MuseScore 3 is significantly faster than MuseScore 2, regardless of whether MuseScore 3 uses fractions or integer ticks. This will be due to MuseScore 3 using more efficient algorithms for expensive operations like layout. The benefits of small scale optimizations to data types pale in comparison to these changes. This demonstrates that it is more important to ensure low level classes are easy to use than to optimize them for speed, as the penalty of using them incorrectly will be much greater.

Edit: Naturally, the above interpretation is only valid for converting files on the command line. It does not necessarily apply to the GUI, though we know that the layout improvements in MuseScore 3 have made the GUI much faster for large scores. However, it is possible that regressions elsewhere have led to slower performance with smaller scores where layout is less of a burden.

[anatoly-os]

Thank you @shoogle.
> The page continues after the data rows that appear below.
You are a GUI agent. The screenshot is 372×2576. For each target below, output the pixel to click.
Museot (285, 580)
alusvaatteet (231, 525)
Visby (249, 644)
I think we need more benchmarks for common operations like inserting notes to a big score, deleting measures, etc. @dmitrio95's script tests could be used for such benchmarks. It is interesting to compare 2.3.2 and current master.

[shoogle]

Here is how the binary sizes compare.

mscore executable (release build)

Version	Build	Size (bytes)	Size (MB)	Change
2.3.2	Integer ticks	24674456	24.7	-7.71%
3.0 nightly	Integer ticks	26737664	26.7	(reference)
3.0 nightly	Unoptimized fractions	26844160	26.8	+0.398%
3.0 nightly	Optimized fractions	26958848	27.0	+0.827%

Switching to fractions increased MuseScore 3's size by less than half a percent. Optimizing the fractions (which potentially involves the compiler inlining the functions in fraction.h) led to a similar increase in size, but improved speed by 2% or better compared to unoptimized fractions. The overall size increase is less than 1%.

MuseScore 3 is bigger than MuseScore 2 due to it having more features. Resources embedded via the Qt Resource System also contribute to the size of the executable, so any additional resources would also lead to an increase in size (and therefore memory footprint).

Size of AppImage

Note: Type 1 AppImages are compressed ISO 9660 filesystems.

Version	Build	Size (bytes)	Size (MB)	Change
2.3.2	Integer ticks	122748928	122.75	-16.8%
3.0 nightly	Integer ticks	147587072	147.59	(reference)
3.0 nightly	Unoptimized fractions	147652608	147.65	+0.044%
3.0 nightly	Optimized fractions	147718144	147.72	+0.089%

In terms of switching to fractions, the AppImage compression has reduced the size differences by a factor of 10. This means that the size of the file that users actually download and that takes up disk space on their system has increased by less than 0.1%.

As well as the binary executable, the AppImage also contains all libraries, templates, plugins, soundfonts and icons. These accompanying resources are responsible for most of the increase in size of MuseScore 3's AppImage compared to MuseScore 2's. MuseScore 3 uses a newer version of Qt, for example.